During individual therapy, students establish a one-on-one relationship with a licensed mental health therapist who is dedicated to providing a safe and supportive environment for them to share and process their thoughts, feelings and experiences. Through individual therapy, students are able to receive targeted, customized attention and support in a completely confidential and caring environment.
Zion Hill's focus is on enabling students to reenter the family environment. When a student is struggling, there’s often a family component – whether the family has contributed to or been impacted by a student’s behaviors and challenges. Through family therapy, all members of the family can learn to express themselves, improve listening skills and uncover underlying issues that can be brought to the surface and dealt with. New, productive modes of communication and self-expression can help lay the foundations for lifelong healthy family relationships.

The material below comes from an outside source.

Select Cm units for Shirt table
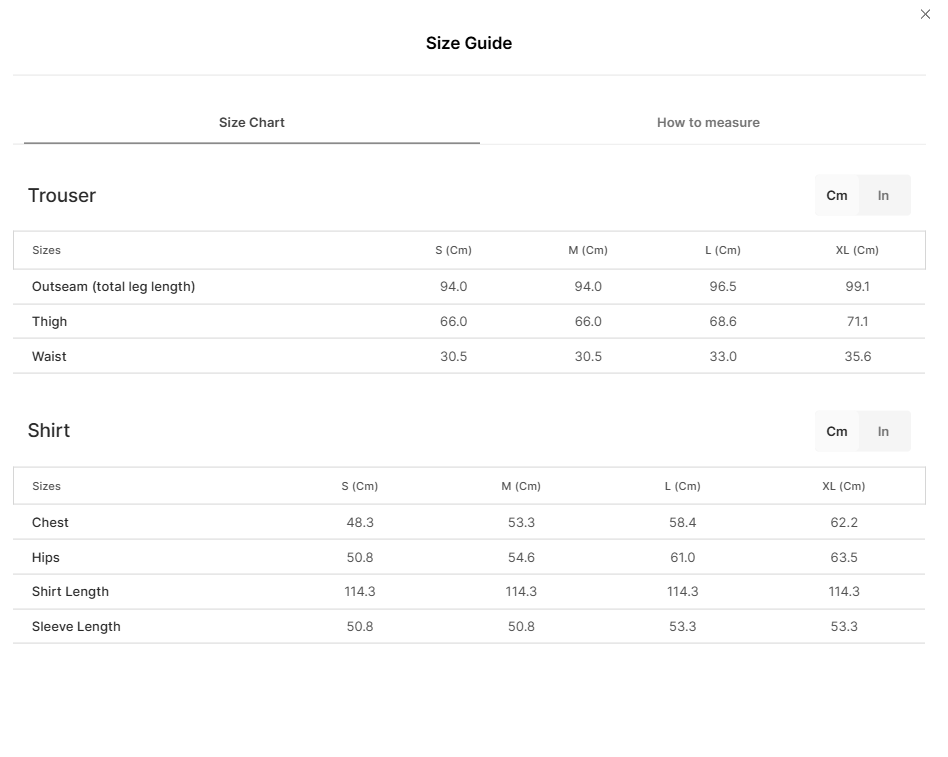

Group therapy is often an excellent complementary approach to other forms of therapy. In addition to processing their thoughts and feelings directly with a skilled facilitator, residents are invited to share their experiences with their peers in a supervised clinical environment. Group therapy is an important component of Zion Hill’s positive peer culture, which helps students learn through others’ experiences and by playing an important role in facilitating the growth and healing of other students.
Developmental Object Relations Treatment:
Trauma Focused Cognitive Behavioral Therapy (TF-CBT) is an evidence-based psychotherapy that aims at addressing the needs of children and adolescents (ages 3 to 18) with Post-Traumatic Stress Disorder (PTSD) and other difficulties related to traumatic life events. The goal of TF-CBT is to provide psychoeducation to both the child and the caregivers and help them to identify and cope with emotions, thoughts and behaviors. Research has shown TF-CBT to be effective in treating childhood Post-traumatic Stress Disorder (PTSD) and children who have experienced traumatic events.

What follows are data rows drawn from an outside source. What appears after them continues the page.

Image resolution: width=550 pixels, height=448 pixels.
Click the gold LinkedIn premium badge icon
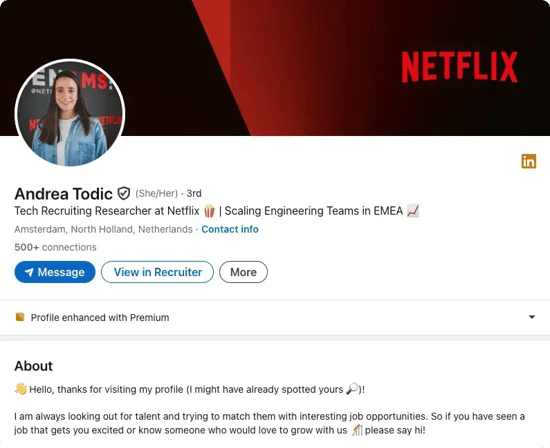[529, 161]
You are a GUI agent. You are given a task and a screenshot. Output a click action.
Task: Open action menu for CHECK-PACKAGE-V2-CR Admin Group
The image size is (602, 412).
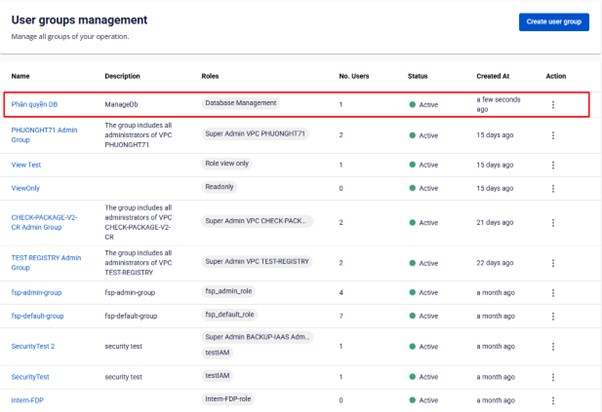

EMDR, or eye movement desensitization and reprocessing, is a technique that’s used to help individuals process disturbing memories. It’s often used as an approach to help people suffering with Post Traumatic Stress Disorder (PTSD). This therapy is usually employed when an individual has made enough progress in TF-CBT that this type of deeper treatment is indicated and safe. When students receive EMDR treatment, they typically recall difficult memories while following a therapist’s instructions regarding eye movements and other external stimuli. Numerous clinical studies have shown EMDR therapy is an effective, non-invasive strategy for helping process traumatic memories over time.

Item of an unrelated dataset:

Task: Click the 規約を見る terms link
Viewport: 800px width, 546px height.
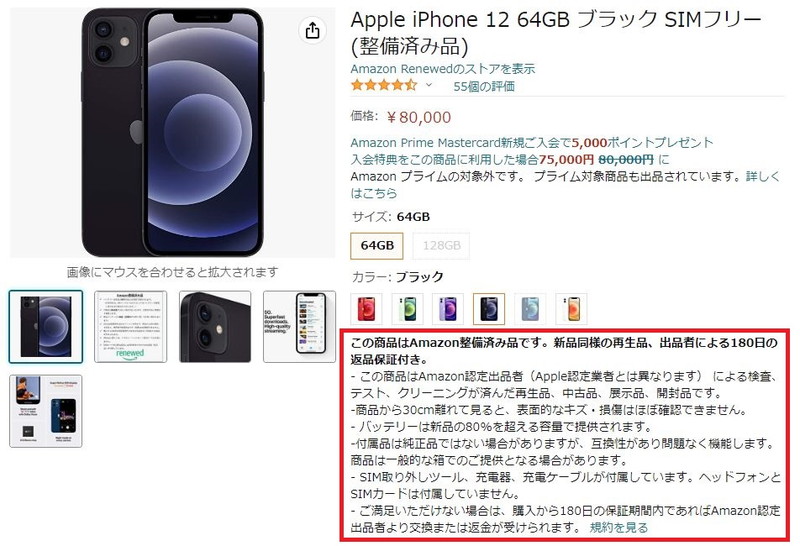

Experiential therapy builds on the work done through other forms of treatment, such as group therapy or individual counseling and general daily experiences that can help teach and develop different, healthier thought patterns. The “experience” itself varies based on the needs and interests of the student, and could range from music to art to outdoor therapy. By taking action, students are empowered to take an active role in their own recoveries and find a way to meaningfully integrate what they are learning in other contexts into the physical world and their day-to-day lives.